4.3 Analysis of Clocked Sequential Circuits
The analysis of a sequential circuit involves determining its behavior from its logic diagram. This is done by deriving its state table and state diagram.
- State Equations: Write the Boolean expressions for the flip-flop inputs and the circuit outputs.
- State Table: Create a table showing the relationship between the present state, inputs, next state, and outputs. The next state is determined from the state equations and the flip-flop's characteristic equation.
- State Diagram: Create a graphical representation of the state table. Circles represent states, and directed lines represent transitions between states, labeled with "input/output".
4.4 State Reduction and Assignment
State Reduction
The goal is to reduce the number of states in a state table, which can lead to a simpler circuit with fewer flip-flops. Two states are considered equivalent if, for every possible input, they produce the same output and transition to the same or equivalent next states. This is a complex process often done using a partitioning method.
State Assignment
Once the state table is reduced, we must assign a unique binary code to each state. The number of bits required is `ceil(log₂(n))`, where `n` is the number of states. The choice of assignment can significantly affect the complexity of the resulting circuit. There are various assignment rules (e.g., assigning adjacent codes to adjacent states in the state diagram) to simplify the logic.
4.5 Flip-Flop Excitation Tables
An excitation table is crucial for the design of sequential circuits. It shows the necessary flip-flop input(s) required to transition from a present state (Q) to a desired next state (Q(t+1)).

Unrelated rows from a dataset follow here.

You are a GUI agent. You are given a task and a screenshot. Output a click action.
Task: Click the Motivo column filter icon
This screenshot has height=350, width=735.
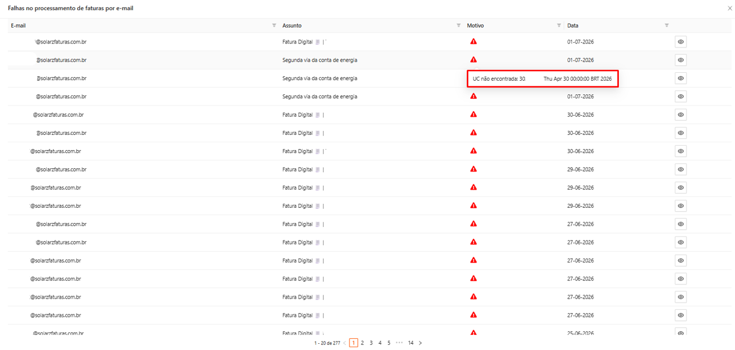pos(559,25)
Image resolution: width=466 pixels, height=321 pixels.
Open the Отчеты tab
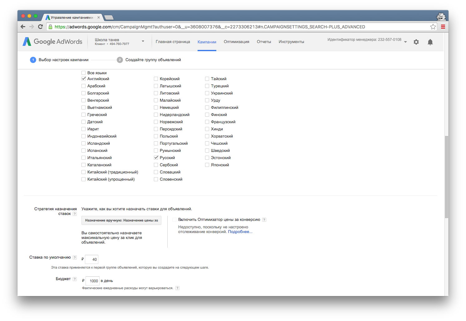[x=264, y=42]
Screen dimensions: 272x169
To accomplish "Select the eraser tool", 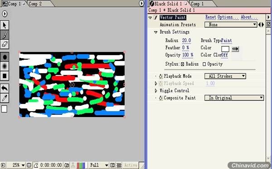I will (5, 44).
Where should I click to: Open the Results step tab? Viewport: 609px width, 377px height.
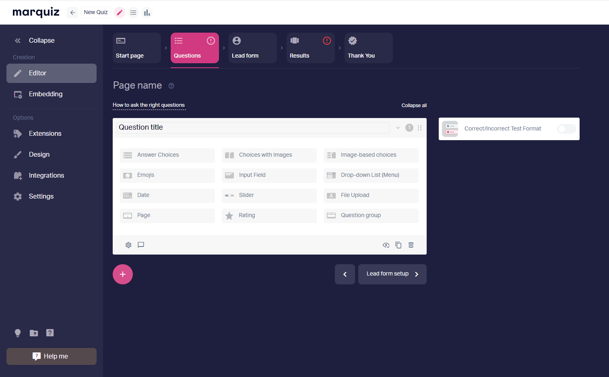[311, 48]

| Present State Q(t) | Next State Q(t+1) | J | K | S | R | D | T |
|---|---|---|---|---|---|---|---|
| 0 | 0 | 0 | X | 0 | X | 0 | 0 |
| 0 | 1 | 1 | X | 1 | 0 | 1 | 1 |
| 1 | 0 | X | 1 | 0 | 1 | 0 | 1 |
| 1 | 1 | X | 0 | X | 0 | 1 | 0 |
('X' represents a don't care condition).
4.6 Design Procedure for Sequential Circuits
This is a systematic approach to creating a sequential circuit from a specification.
- State Diagram/Table: From the problem description, create a state diagram or state table that describes the desired behavior.
- State Reduction: If possible, reduce the number of states.
- State Assignment: Assign binary codes to the states.
- Choose Flip-Flop Type: Select the type of flip-flop to use (e.g., JK, D).
- Derive Flip-Flop Inputs and Outputs: Use the state table and the chosen flip-flop's excitation table to create a new table that includes the required flip-flop inputs for each transition.
- Simplify Expressions: Use K-maps to find simplified Boolean expressions for each flip-flop input and each circuit output.
- Draw Logic Diagram: Implement the circuit based on the simplified expressions.
Design of Counters
A counter is a register that goes through a predetermined sequence of states. The design follows the general procedure. For example, to design a 3-bit synchronous up-counter, the states would be 000, 001, 010, ..., 111, and back to 000. We would use this sequence to create the state table and derive the logic for the flip-flop inputs.